When I first embarked on this journey to DC and the Middle East, I intended to thoroughly document my experiences and impressions daily. But I didn’t bring a laptop, nor do I own a smart phone, so for now, I’ll have to briefly describe each day’s events and hope that readers ask questions to which I can later give more elaborate responses.
We landed in DC well into the night, and I spent our first hours there searching fruitlessly for some kosher food. I ended up buying some trail mix and juice to hold my belly off until morning.
Our first meeting the next day was with ambassador Dennis Ross. We arrived late, so our time with this peace process veteran was brutally cut short. Instead of reciting a lecture, he asked us to begin by posing our own questions, which we were prepared to do.
The most profound information he gave us was a warning that regardless of what decisions are made in terms of borders, refugees, and Jerusalem, a lasting and comprehensive peace cannot be established while the psychological gap between the Israelis and Palestinians remains so vast. I believe that he was referring to recent polls which indicated that while a majority of the population on each side of the conflict wants peace, the same numbers do not believe that their counterparts feel the same way.
He called upon us, the “Facebook Generation,” to close that gap and to forge healthy communications between young and active people on each side.

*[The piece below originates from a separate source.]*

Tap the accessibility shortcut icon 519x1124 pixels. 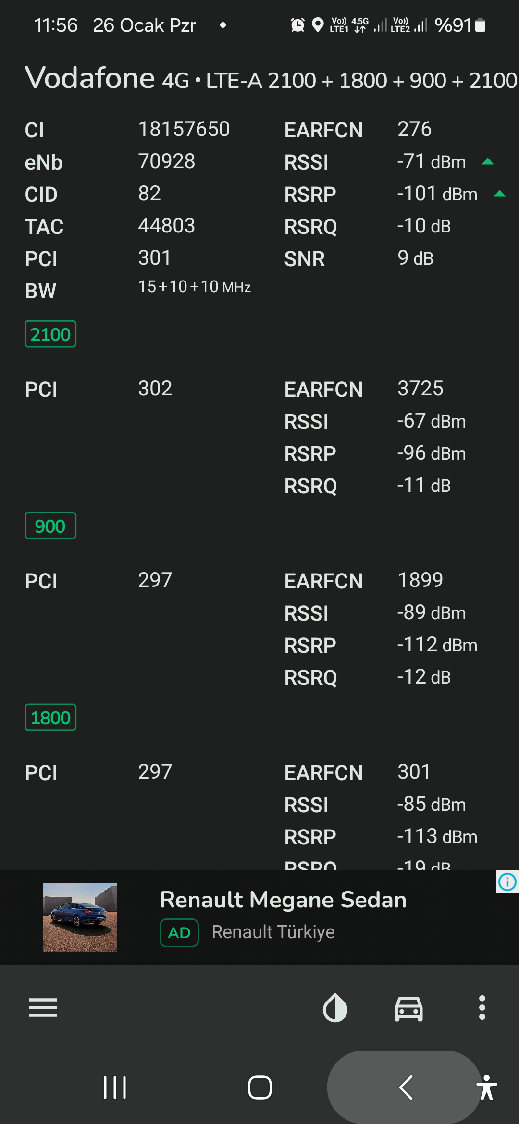coord(487,1087)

Ross also left us with an unexpected morsel of advice for aspiring young diplomats. He said that in the business of international problem-solving, in which disappointment is the norm and success is the rare exception, the most important trait one can posses is passion. One must be personally invested in the work one does. Otherwise, one’s devotion will quickly suffer the onslaught of all grim bureaucratic processes entailed by the job.

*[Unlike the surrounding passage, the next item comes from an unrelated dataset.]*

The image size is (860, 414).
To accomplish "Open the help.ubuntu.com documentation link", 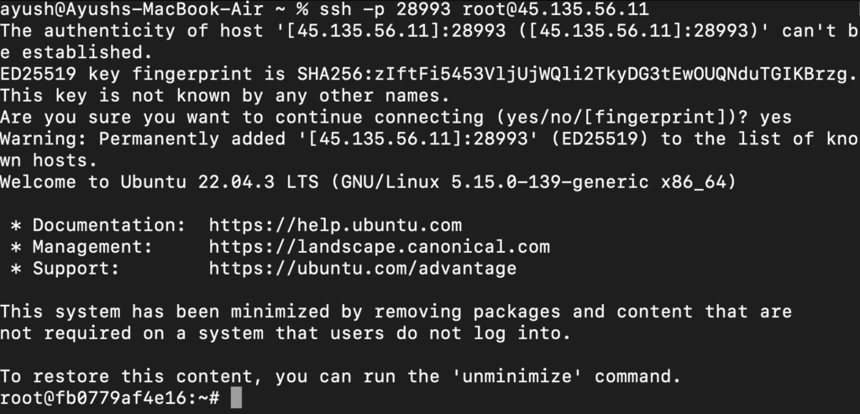I will tap(335, 225).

Here is a point to plunder about.
Maybe its western meddling and lack of ability to truly comprehend that the “other side” (anyone who is not from a western country) has different world views and way of achieving their goals then “we” do?

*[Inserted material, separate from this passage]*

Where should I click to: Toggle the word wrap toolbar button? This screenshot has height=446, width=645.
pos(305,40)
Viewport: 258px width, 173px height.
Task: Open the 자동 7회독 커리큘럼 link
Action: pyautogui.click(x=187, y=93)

Also if you could elaborate on what each side means by wanting peace that would be great. Since if you listen to Ahmadinejad he also claims to want peace. “Peace” is defined differently by each side and it is essential to understand how it is defined in order to truly brig the gap that is between Israel and the Arabs.
I guess my first question about your trip will be, what was your understanding of each sides definition of peace or what was each sides aspiration for peace?